Archive for category code
The Labyrinth of Genre
Posted by Paul in code, data, tags, The Echo Nest, visualization on January 16, 2011
I’m fascinated with how music genres relate to each other, especially how one can use different genres as stepping stones as a guide through the vast complexities of music. There are thousands of genres, some like rock or pop represent thousands of artists, while some like Celtic Metal or Humppa may represent only a handful of artists. Building a map by hand that represents the relationships of all of these genres is a challenge. Is Thrash Metal more closely related to Speed Metal or to Power Metal? To sort this all out I’ve built a Labyrinth of Genre that lets you explore the many genres. The Labyrinth lets you wander though about a 1000 genres, listening to samples from representative artists.

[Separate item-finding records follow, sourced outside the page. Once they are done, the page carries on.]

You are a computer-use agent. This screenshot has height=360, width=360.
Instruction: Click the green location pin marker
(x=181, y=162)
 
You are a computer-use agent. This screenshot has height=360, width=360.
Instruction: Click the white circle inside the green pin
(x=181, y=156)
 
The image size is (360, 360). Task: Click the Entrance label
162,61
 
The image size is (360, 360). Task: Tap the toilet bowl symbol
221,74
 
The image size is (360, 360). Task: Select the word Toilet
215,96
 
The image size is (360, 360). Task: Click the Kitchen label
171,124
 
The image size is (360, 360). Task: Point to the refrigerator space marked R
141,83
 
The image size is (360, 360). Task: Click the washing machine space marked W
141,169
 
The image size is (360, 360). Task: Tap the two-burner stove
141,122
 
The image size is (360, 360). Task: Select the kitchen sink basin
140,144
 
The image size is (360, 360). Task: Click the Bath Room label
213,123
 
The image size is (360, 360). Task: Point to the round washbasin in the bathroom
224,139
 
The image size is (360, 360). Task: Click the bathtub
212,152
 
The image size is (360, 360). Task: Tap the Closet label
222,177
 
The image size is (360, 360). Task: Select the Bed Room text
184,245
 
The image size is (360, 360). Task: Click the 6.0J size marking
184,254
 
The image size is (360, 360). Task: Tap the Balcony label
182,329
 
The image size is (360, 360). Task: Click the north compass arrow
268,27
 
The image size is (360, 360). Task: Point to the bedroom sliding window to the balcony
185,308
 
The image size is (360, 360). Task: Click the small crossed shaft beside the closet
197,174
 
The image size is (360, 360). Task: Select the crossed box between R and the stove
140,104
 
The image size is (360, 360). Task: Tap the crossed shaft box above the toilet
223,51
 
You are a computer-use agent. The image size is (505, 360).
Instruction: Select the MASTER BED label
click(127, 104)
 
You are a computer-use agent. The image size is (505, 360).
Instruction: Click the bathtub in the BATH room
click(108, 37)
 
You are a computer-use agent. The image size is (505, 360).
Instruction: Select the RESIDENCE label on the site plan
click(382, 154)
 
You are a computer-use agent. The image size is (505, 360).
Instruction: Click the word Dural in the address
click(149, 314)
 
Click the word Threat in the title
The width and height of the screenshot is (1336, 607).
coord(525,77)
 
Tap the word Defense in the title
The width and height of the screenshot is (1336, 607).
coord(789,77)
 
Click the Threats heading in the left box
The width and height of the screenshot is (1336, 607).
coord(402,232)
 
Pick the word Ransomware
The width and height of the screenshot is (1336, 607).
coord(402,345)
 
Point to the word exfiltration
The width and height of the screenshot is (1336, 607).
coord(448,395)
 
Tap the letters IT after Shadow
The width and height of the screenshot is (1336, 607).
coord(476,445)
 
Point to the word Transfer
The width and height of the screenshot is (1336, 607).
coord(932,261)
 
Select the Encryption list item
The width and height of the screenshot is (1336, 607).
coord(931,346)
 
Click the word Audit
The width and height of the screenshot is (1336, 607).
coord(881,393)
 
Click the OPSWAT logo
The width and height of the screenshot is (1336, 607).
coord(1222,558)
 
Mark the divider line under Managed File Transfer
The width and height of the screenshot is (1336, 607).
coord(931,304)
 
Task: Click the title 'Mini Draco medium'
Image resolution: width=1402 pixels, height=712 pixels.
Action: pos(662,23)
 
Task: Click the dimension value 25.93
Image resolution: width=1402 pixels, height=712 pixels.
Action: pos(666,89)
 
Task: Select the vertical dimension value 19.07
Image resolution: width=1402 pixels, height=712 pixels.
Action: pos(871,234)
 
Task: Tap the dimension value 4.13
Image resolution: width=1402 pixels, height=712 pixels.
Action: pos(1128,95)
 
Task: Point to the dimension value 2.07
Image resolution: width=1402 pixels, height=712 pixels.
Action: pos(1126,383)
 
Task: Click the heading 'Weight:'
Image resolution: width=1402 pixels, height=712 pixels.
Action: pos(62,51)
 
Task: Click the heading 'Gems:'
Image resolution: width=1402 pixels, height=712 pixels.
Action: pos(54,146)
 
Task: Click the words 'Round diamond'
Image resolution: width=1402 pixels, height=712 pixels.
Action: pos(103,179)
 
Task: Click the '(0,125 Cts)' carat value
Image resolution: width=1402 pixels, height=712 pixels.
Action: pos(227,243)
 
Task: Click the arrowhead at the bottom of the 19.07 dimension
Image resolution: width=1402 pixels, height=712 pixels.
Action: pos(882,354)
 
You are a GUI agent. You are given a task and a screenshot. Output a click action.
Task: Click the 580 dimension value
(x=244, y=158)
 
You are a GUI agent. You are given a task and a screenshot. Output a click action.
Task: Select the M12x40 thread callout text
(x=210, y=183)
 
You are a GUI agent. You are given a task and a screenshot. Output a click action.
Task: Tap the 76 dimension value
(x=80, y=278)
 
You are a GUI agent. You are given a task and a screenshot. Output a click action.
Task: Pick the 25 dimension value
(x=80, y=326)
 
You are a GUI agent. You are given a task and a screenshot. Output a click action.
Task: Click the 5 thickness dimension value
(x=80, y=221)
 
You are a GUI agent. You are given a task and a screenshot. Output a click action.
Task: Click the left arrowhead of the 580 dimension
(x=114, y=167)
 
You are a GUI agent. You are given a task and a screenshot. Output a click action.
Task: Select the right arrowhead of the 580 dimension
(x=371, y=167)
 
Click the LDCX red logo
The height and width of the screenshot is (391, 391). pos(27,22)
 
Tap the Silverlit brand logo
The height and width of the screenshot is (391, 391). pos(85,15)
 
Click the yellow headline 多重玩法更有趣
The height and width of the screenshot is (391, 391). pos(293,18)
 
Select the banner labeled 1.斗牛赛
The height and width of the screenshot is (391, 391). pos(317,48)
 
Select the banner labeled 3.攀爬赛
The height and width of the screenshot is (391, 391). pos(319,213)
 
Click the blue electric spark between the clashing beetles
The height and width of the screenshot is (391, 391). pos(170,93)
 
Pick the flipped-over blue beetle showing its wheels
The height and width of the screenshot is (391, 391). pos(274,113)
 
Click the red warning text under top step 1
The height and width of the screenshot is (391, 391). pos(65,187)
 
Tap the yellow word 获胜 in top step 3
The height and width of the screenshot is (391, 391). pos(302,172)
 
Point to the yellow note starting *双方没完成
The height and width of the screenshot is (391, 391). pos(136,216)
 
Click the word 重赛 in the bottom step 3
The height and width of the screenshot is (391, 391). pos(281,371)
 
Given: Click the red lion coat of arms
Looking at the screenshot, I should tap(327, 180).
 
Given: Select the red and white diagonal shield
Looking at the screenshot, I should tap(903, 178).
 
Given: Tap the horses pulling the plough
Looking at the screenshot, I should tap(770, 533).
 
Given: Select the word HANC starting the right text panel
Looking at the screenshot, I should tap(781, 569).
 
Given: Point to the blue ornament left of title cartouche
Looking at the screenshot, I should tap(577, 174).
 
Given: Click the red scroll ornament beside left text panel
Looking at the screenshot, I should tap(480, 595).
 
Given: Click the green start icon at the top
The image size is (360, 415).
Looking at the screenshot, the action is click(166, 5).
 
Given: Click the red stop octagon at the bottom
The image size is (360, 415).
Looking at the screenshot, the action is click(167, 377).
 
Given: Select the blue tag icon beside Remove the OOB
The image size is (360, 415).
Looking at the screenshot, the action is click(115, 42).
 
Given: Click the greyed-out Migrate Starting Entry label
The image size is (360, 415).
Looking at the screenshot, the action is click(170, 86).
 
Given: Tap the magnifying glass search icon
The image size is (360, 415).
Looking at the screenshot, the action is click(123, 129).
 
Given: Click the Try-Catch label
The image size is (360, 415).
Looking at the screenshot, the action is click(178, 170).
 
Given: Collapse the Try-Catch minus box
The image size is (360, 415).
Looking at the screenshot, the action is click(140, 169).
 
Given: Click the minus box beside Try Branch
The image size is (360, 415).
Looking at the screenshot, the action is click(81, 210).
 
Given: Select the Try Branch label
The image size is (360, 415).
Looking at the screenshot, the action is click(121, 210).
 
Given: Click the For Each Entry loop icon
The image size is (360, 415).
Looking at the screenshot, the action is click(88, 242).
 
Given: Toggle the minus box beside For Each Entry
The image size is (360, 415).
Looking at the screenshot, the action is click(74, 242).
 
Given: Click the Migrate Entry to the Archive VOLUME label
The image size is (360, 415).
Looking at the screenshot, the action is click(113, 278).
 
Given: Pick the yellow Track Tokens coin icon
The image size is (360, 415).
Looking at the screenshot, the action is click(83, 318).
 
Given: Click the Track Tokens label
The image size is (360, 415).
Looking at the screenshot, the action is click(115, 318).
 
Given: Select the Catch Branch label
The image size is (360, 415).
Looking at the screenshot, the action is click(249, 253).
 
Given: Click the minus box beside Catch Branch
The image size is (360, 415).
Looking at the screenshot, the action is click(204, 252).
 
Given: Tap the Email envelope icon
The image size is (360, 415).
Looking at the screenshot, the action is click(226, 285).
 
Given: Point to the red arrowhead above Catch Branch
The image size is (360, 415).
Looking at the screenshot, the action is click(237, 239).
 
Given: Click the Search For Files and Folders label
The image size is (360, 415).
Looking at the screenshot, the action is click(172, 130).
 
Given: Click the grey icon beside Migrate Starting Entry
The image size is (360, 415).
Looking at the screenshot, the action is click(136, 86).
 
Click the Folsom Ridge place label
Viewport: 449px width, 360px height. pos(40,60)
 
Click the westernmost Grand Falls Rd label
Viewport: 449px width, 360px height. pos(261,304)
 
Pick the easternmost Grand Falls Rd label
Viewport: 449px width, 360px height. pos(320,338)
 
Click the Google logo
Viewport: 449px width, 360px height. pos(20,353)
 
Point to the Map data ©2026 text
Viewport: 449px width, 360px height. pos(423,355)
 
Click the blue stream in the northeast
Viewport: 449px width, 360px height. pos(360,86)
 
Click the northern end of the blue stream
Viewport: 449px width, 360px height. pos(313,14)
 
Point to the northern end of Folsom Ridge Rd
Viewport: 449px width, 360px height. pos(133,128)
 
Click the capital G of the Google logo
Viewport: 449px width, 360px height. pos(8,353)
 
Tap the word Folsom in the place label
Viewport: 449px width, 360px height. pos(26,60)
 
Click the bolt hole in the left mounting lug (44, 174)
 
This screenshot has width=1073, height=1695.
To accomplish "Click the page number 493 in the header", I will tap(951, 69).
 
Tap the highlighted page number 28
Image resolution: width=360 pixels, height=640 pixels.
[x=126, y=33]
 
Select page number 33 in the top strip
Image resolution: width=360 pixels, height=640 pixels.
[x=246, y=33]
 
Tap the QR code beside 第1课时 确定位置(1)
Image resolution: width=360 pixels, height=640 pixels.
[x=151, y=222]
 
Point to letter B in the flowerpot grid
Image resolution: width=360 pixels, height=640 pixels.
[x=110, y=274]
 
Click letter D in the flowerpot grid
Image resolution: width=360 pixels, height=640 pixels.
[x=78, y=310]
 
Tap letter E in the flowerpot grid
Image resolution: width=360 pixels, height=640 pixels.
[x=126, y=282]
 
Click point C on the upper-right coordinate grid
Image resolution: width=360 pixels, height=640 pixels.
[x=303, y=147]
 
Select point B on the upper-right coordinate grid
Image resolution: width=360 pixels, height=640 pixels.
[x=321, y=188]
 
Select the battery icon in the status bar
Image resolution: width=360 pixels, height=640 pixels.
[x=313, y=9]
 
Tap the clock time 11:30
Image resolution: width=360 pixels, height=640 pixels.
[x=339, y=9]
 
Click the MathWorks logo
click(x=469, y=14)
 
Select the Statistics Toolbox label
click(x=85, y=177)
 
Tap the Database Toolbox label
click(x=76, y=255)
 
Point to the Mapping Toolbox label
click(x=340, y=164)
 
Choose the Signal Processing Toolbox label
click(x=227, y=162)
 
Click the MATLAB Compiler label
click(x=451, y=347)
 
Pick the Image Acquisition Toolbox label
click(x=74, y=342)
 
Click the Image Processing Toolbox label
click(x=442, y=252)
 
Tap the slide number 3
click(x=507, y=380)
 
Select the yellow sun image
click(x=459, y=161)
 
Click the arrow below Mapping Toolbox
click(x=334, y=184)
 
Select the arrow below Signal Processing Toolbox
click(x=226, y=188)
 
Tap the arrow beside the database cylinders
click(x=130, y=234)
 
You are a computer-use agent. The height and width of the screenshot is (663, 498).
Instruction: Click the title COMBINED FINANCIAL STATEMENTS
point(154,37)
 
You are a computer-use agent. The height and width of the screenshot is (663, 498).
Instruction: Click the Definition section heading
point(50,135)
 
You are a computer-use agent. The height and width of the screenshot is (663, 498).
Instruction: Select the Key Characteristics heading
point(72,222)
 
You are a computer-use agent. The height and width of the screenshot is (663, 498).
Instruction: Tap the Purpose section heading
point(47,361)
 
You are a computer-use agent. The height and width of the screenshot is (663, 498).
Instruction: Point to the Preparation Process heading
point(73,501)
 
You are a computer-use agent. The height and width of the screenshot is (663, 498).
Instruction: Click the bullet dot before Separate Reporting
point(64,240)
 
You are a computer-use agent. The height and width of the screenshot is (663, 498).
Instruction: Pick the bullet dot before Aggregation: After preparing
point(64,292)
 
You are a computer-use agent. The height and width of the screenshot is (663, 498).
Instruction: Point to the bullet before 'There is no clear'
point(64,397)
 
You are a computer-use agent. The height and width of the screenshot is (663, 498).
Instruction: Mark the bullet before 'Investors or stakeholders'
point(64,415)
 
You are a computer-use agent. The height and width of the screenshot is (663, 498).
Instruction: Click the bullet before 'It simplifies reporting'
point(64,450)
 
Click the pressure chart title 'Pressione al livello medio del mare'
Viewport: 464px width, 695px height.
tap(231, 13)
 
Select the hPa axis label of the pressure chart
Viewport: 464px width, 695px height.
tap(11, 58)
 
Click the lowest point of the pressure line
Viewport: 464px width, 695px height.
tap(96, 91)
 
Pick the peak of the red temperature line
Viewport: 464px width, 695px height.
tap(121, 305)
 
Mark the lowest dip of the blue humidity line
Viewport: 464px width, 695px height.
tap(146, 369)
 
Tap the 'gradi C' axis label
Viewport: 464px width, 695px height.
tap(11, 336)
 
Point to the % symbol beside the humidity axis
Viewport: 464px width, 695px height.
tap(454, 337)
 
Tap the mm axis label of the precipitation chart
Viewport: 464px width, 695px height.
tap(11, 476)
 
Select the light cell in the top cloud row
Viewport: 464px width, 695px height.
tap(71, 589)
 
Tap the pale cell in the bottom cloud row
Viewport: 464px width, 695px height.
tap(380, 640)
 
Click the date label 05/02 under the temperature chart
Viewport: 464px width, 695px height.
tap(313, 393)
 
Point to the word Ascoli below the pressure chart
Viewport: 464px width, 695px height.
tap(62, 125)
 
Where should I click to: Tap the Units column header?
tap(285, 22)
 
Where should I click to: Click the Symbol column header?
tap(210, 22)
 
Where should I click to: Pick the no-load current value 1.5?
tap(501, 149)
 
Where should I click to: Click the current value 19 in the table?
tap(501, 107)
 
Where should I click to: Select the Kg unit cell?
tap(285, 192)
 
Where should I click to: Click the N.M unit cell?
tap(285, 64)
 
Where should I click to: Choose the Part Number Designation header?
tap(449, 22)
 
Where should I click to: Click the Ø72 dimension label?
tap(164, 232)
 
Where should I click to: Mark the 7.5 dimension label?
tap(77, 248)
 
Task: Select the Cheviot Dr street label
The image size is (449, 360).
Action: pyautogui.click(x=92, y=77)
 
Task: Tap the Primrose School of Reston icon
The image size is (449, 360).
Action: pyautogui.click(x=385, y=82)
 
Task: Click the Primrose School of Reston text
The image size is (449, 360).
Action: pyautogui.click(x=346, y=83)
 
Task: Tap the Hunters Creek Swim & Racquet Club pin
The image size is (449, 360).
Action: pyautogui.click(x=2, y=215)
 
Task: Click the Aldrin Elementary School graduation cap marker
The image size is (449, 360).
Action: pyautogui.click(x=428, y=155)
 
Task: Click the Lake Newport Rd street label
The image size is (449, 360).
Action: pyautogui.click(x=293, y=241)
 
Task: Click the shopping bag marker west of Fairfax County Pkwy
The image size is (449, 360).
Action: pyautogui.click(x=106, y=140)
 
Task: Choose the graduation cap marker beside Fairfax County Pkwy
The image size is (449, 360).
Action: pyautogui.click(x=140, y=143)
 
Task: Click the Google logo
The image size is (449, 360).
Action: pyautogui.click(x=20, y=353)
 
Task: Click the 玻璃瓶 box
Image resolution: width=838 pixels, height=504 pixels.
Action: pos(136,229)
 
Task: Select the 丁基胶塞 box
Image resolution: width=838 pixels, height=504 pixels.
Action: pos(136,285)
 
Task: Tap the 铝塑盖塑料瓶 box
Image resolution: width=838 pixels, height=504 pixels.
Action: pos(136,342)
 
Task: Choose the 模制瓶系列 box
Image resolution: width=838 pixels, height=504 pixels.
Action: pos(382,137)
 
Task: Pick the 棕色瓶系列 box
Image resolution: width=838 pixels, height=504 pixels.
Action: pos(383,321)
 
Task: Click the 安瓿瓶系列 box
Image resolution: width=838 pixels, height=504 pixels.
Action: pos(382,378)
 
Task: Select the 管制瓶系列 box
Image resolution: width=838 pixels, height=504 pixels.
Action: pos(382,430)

Click on a genre and the labyrinth will be expanded to show similar half a dozen similar genres and you’ll hear songs in the genre.
I built the labyrinth by analyzing a large collection of last.fm tags. I used the cosine distance of tf-idf weighted tagged artists as a distance metric for tags. When you click on a node, I attach the six closest tags that haven’t already been attached to the graph. I then use the Echo Nest APIs to get all the media.
Even though it’s a pretty simple algorithm, it is quite effective in grouping similar genre. If you are interested in wandering around a maze of music, give the Labyrinth of Genre a try.
A Genre Map
Inspired by an email exchange with Samuel Richardson, creator of ‘Know your genre‘ I created a genre map that might serve as a basis for a visual music explorer (perhaps something to build at one of the upcoming music hack days). The map is big and beautiful (in a geeky way). Here’s an excerpt, click on it to see the whole thing.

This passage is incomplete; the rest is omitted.